Where the line containing "Viewport: 794px width, 488px" appears in the entries below, start there and print only that line and every line after it, exactly, through the end, excluding pictures.

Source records
*** Block opens ***
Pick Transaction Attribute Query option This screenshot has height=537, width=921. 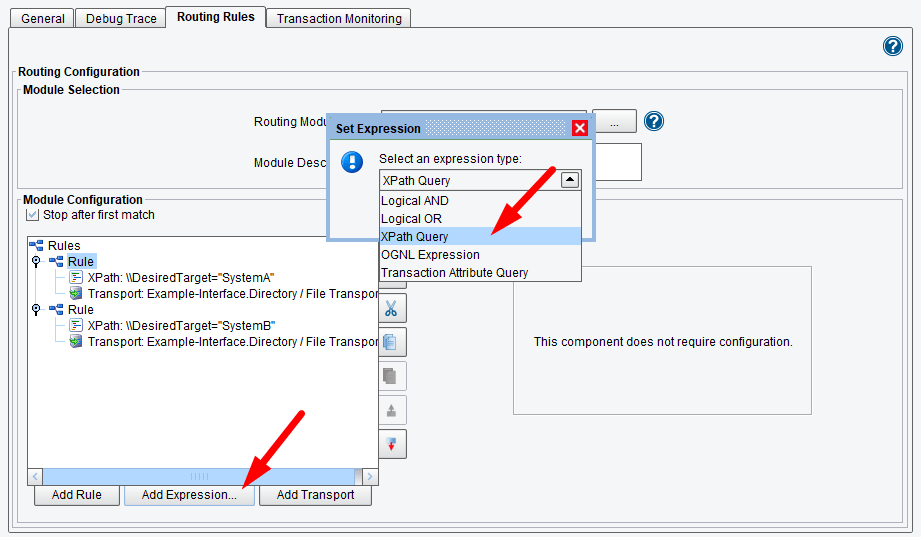454,273
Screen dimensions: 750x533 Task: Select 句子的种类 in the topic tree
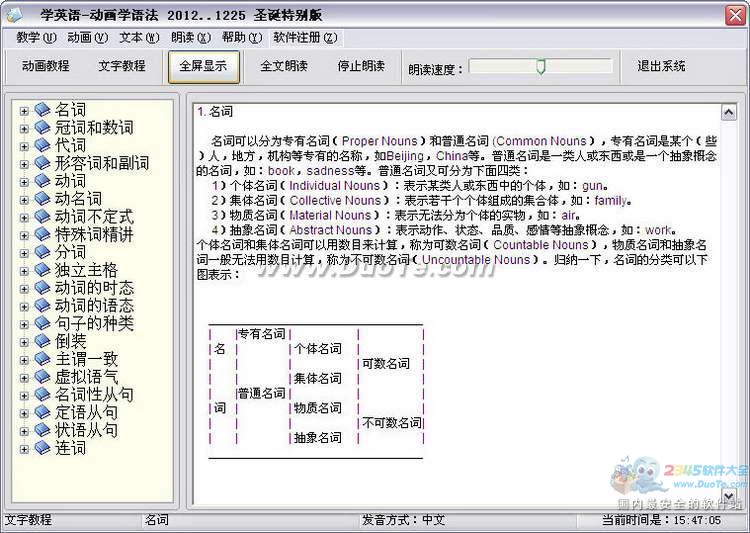[94, 323]
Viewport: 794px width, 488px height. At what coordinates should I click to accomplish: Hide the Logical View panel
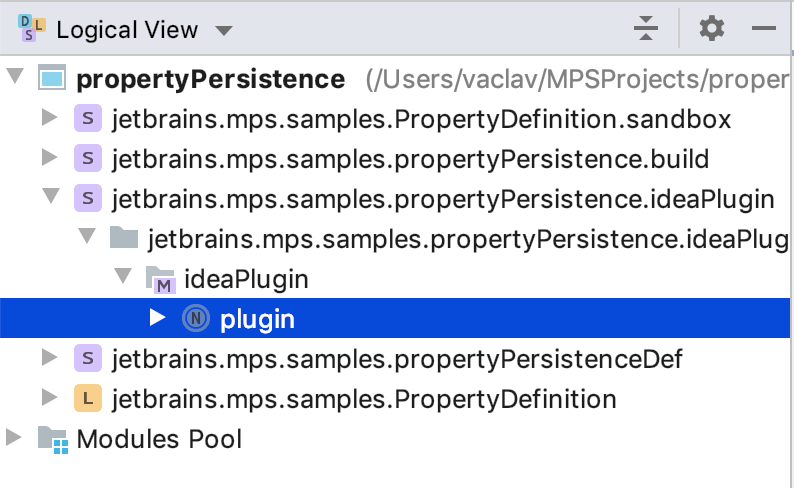764,29
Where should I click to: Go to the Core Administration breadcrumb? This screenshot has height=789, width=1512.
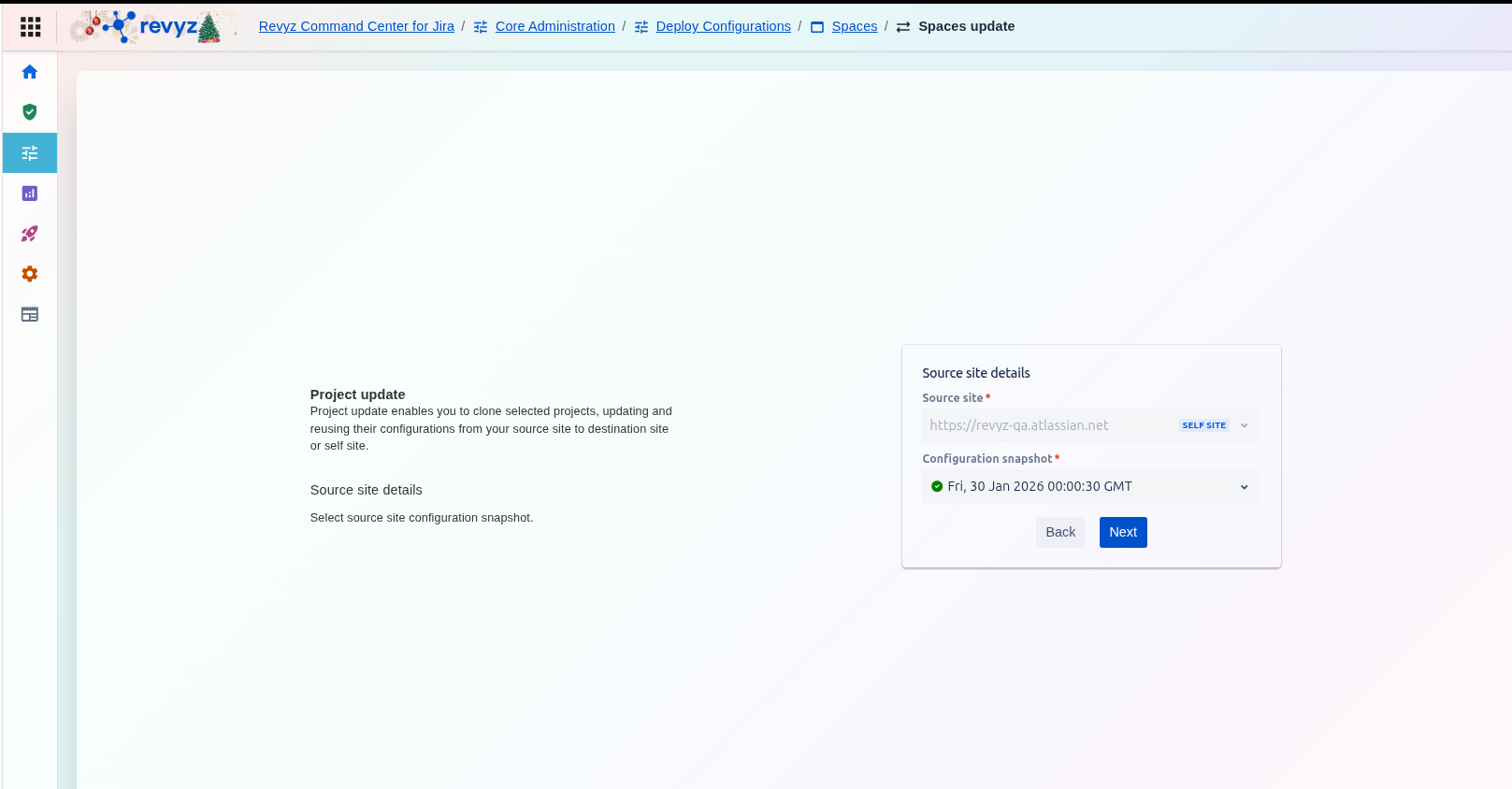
*** Block closes ***
Result for this task
Viewport: 794px width, 488px height. At what coordinates should I click to accomplish: Hide the Logical View panel
764,29
Where should I click to: Go to the Core Administration breadcrumb? This screenshot has height=789, width=1512.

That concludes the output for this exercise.